CFPB Eyes Unfair, deceptive acts: Here are some tips to avoid control | McGlinchey Stafford

Auto Finance Excellence – April 5, 2022

With a new administration come new priorities for federal services, and Office of Financial Consumer Protection (CFPB) is no different. During the Trump administration, the Bureau focused on “educating” consumers. Under President Biden, the CFPB has signaled, in words and deeds, a return to significantly more aggressive surveillance and enforcement actions.

In recent weeks, and due to the current economic climate, the CFPB has indicated that this new approach will focus in part on the car lending and car service sectors. Like many other goods and services, the price of vehicles has skyrocketed, leading many consumers to borrow more money to finance the purchase of a vehicle. Last year, figures from the Consumer Price Index show that the price of used vehicles has risen by an incredible 40%, with minimal signs of decline.

The CFPB recently released two newsletters highlighting its concerns about business practices in the auto finance and service industries as a result of inflation and the potential for rising vehicle prices to exacerbate risky recovery practices.
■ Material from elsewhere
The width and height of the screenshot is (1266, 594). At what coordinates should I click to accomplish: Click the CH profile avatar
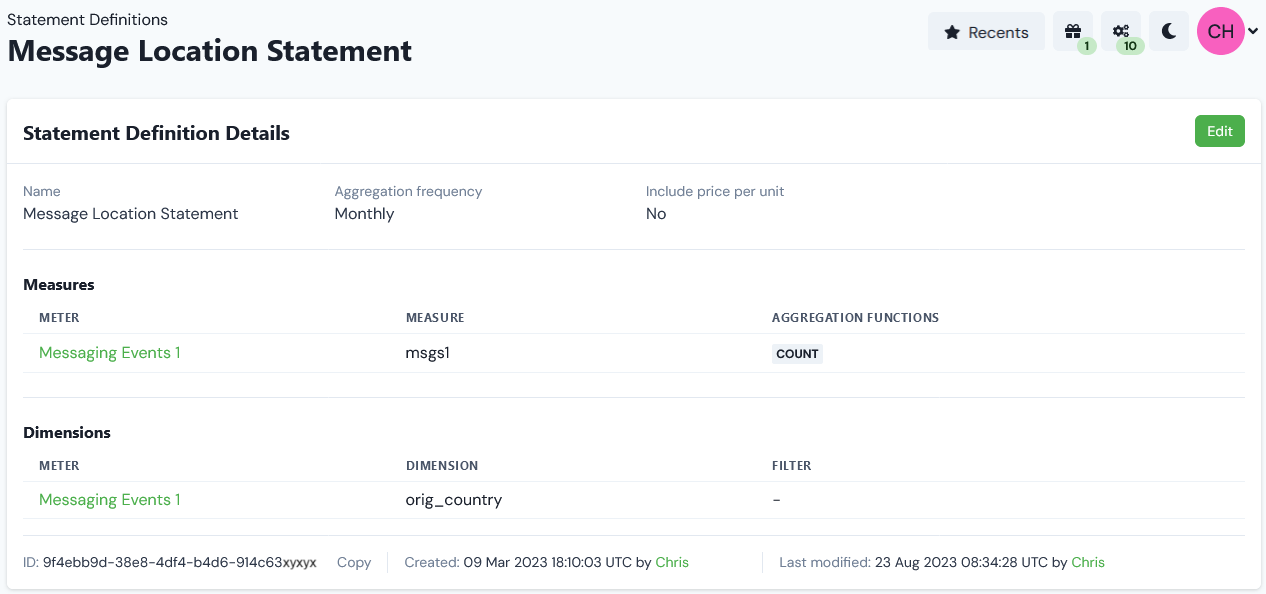(1220, 31)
The CFPB closely monitors a number of fraudulent and misleading acts or practices (UDAAP) that car finance and servicing companies should be aware of, particularly in the use of technology and in the context of recovery.

Ensure UDAAP compliance

The Bureau’s actions demonstrate a clear intention to prioritize the investigation and prosecution of car finance and service companies for UDAAP breaches in the age of inflation. To avoid being subject to enforcement or to ensure a smooth oversight and review process, here are some considerations, including some highlighted by the Bureau, to ensure your company complies with UDAAP:

  • Make sure that if you use the latest technology to service car loans, your policies and procedures explain the rationale for the technology and identify any benefits that the technology provides to consumers.
  • Check policies and procedures, including call scenarios, and any written statements on your company website (or elsewhere) for details on what steps a customer can take to avoid retrieval.
  • Make sure you have adequate policies and procedures for canceling recovery orders. This includes: (a) ensuring that cancellations are made in a timely manner. (b) that the cancellation is notified promptly to sellers and recovery agents; (c) that there is a third party compliance monitoring system with cancellation orders; consumer compensation as required for unfair recoveries.
  • Check payment sharing policies and procedures and make sure they are consistent with the order outlined in consumer contracts and other consumer notifications. Likewise, check and watch for all fees charged before and after recovery and make sure there is a good faith basis for the charge and / or that the charge is expressly permitted by the applicable contract.
  • Examine consumer complaints about recovery and make sure there is a proper channel for receiving, investigating, and properly resolving consumer complaints related to illegal recovery and illegal post-recovery fees.
  • Carry out regular reviews of service providers, including retrieval providers, regarding their practices.
  • Monitor any FPI program to ensure that consumers are not charged for unnecessary FPI. This may include checking FPI cancellation rates.

This article is the first of a series of two parts. The second dose describes the CFPB’s particular focus on the use of technology and consumer privacy issues, as well as on car financing practices in the context of recovery.

This article was first published in Auto Finance Excellence, a sister service to Auto Finance News. McGlinchey is pleased to serve as the official Auto Finance Excellence compliance partner, providing knowledge and leadership through webinars, podcasts and monthly columns.